### [Task to carry out]
If a line of the records contains the string "screenshot", copy it out.

### [Supplied records]
__________

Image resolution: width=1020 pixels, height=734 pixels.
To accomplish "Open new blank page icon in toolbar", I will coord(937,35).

__________

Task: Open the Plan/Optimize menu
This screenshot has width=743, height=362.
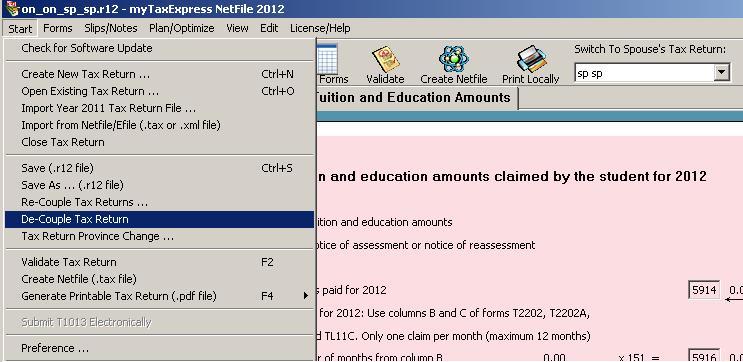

__________

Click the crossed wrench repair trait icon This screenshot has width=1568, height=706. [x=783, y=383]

__________

### [Finished task]
This screenshot has width=743, height=362.
Click the crossed wrench repair trait icon This screenshot has width=1568, height=706. [x=783, y=383]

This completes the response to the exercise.